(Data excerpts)
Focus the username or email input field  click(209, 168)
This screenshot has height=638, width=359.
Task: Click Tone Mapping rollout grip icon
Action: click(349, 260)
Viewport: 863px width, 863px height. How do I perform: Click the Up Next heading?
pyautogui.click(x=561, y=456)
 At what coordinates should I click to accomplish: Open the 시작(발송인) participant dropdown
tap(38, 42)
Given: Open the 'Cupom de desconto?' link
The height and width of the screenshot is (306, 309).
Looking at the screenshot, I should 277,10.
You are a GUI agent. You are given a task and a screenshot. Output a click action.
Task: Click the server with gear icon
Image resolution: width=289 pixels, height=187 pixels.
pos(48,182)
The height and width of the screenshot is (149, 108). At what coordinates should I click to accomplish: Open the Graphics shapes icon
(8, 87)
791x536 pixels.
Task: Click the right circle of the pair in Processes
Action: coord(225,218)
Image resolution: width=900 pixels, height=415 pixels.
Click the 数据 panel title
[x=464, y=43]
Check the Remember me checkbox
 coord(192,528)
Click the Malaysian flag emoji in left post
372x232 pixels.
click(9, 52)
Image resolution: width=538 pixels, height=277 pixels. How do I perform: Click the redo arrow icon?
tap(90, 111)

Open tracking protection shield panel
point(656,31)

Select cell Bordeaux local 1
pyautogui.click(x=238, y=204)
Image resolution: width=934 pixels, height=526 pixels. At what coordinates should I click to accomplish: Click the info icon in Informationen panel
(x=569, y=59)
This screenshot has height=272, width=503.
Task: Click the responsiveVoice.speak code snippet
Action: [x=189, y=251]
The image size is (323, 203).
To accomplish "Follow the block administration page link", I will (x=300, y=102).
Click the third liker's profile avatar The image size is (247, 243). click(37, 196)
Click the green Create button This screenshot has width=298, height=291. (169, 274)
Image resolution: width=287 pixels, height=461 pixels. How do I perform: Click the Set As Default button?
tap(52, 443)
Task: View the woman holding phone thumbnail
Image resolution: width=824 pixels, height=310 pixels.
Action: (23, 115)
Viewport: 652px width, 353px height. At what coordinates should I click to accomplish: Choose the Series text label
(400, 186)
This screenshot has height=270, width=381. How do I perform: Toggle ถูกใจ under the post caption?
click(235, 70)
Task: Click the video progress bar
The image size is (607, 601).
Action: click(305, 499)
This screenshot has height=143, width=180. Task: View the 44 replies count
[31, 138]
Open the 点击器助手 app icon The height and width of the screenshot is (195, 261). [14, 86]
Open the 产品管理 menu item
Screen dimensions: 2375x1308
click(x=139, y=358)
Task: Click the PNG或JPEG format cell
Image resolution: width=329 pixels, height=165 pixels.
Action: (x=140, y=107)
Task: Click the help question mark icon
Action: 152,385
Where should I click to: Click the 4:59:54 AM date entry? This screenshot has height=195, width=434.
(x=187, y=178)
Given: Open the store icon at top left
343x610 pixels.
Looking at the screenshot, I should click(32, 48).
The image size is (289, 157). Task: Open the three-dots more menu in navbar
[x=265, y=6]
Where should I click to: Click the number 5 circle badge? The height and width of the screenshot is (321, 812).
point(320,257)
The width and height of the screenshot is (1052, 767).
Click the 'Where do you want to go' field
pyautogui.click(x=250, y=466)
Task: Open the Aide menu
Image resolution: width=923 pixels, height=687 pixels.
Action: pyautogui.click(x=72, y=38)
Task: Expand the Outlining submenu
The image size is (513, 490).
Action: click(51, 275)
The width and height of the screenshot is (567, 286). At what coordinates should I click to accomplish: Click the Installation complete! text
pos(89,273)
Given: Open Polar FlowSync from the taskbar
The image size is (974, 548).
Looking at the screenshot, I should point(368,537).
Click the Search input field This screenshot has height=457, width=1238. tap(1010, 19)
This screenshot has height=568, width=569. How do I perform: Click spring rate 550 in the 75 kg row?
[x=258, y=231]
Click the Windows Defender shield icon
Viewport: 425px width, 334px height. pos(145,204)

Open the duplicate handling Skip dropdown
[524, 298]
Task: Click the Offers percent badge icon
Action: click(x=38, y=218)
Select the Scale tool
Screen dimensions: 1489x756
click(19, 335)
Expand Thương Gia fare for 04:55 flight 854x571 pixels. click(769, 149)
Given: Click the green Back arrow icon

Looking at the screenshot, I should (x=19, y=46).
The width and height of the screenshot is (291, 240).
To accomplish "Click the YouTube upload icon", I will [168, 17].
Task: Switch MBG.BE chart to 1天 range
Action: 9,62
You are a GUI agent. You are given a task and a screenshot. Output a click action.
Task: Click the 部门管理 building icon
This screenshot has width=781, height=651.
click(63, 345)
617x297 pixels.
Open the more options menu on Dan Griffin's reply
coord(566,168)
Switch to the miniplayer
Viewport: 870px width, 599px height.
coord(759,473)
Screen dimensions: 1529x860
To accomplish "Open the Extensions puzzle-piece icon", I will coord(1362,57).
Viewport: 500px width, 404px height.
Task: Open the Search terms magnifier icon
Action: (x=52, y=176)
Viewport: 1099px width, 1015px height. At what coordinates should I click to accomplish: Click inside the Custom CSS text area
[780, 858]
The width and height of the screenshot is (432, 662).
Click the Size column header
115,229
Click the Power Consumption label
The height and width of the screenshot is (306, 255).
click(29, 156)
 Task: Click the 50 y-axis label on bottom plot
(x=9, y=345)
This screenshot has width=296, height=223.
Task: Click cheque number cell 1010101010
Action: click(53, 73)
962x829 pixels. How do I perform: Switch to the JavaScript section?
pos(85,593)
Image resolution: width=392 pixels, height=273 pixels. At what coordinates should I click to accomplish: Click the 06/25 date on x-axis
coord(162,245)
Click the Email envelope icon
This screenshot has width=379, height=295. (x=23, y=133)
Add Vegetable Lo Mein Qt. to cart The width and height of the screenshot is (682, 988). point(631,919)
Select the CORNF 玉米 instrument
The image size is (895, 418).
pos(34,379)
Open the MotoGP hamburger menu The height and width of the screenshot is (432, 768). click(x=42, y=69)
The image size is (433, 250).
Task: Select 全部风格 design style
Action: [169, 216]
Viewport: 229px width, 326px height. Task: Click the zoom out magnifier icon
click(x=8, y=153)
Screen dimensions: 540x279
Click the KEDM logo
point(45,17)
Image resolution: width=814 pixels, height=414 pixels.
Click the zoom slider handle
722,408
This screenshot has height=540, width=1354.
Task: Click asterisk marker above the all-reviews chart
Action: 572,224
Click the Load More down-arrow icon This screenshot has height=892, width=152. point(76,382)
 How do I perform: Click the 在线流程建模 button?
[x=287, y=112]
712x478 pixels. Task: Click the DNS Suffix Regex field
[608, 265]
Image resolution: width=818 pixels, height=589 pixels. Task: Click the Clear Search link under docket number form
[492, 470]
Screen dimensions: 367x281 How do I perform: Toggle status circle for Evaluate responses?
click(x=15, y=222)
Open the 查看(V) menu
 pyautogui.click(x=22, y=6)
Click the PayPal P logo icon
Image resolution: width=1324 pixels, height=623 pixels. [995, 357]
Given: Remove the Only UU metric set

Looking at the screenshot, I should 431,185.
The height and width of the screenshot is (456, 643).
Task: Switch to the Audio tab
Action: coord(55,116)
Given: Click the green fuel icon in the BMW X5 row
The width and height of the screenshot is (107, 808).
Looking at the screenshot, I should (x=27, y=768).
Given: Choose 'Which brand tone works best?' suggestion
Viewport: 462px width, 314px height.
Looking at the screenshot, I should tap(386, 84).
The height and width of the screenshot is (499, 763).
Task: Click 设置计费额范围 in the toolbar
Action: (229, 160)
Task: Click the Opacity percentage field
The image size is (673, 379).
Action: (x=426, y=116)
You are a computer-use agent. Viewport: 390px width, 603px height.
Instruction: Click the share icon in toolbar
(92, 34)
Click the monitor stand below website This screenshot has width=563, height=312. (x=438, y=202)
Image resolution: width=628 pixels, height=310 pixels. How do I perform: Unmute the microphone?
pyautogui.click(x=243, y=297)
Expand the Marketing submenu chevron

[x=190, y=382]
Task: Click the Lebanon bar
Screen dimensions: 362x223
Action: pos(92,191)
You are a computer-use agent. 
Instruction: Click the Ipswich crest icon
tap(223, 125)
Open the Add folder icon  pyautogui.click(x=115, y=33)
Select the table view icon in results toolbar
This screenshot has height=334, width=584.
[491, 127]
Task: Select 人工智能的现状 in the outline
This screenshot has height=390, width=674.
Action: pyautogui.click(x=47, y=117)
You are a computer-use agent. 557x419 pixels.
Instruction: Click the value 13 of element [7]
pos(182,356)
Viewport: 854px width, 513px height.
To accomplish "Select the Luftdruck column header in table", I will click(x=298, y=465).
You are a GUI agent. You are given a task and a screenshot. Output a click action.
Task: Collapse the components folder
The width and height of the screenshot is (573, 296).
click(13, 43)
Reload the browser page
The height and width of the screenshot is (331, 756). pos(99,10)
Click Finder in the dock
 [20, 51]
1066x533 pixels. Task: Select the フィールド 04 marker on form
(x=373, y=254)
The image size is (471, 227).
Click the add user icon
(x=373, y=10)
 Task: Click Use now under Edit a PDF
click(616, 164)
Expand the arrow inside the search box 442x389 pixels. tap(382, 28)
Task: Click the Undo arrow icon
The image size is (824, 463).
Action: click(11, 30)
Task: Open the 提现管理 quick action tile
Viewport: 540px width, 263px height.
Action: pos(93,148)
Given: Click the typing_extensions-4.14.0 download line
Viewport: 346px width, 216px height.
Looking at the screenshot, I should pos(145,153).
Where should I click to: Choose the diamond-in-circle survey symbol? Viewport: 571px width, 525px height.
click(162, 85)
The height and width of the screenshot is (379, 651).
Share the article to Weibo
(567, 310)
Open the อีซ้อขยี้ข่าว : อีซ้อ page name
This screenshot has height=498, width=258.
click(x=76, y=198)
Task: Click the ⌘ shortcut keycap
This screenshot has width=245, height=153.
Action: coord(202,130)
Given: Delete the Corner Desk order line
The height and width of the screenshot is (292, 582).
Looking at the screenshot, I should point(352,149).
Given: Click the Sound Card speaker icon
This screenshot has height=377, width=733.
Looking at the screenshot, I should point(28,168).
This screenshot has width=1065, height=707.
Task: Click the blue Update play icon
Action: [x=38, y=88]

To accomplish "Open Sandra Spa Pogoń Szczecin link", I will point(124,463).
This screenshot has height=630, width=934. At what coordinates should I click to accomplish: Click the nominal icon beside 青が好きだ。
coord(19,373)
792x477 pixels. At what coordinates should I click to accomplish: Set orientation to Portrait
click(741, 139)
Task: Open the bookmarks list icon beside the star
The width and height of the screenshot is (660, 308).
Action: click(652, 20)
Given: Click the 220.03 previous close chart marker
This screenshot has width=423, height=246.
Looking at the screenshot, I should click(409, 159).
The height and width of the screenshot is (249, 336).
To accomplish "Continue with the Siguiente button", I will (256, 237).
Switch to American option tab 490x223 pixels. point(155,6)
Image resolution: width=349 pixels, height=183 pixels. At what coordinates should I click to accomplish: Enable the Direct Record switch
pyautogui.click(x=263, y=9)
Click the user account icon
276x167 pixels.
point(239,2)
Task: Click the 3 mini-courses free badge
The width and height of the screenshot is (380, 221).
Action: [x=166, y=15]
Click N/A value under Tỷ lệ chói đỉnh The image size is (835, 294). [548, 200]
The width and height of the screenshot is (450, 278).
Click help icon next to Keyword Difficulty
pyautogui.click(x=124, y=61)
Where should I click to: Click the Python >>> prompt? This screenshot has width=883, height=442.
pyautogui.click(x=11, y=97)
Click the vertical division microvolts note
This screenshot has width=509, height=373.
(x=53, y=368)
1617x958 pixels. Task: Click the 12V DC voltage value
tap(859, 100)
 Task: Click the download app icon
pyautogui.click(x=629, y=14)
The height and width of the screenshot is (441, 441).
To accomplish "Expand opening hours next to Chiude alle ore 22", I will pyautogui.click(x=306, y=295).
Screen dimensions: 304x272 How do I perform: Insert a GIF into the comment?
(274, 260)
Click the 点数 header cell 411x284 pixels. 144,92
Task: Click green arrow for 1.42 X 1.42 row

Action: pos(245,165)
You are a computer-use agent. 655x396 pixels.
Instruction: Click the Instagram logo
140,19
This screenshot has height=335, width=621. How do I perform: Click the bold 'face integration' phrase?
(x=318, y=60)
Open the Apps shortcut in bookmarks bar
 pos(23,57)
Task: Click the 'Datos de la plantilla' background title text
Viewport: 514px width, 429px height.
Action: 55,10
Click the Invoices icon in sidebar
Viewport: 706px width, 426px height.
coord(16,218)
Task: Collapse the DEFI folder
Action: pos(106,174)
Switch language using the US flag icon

## Prompt
Return only the lines above that run from the opening line through the line containing "Task: Click the server with gear icon", exactly as written.

## Written answer
Focus the username or email input field  click(209, 168)
This screenshot has height=638, width=359.
Task: Click Tone Mapping rollout grip icon
Action: click(349, 260)
Viewport: 863px width, 863px height. How do I perform: Click the Up Next heading?
pyautogui.click(x=561, y=456)
 At what coordinates should I click to accomplish: Open the 시작(발송인) participant dropdown
tap(38, 42)
Given: Open the 'Cupom de desconto?' link
The height and width of the screenshot is (306, 309).
Looking at the screenshot, I should 277,10.
You are a GUI agent. You are given a task and a screenshot. Output a click action.
Task: Click the server with gear icon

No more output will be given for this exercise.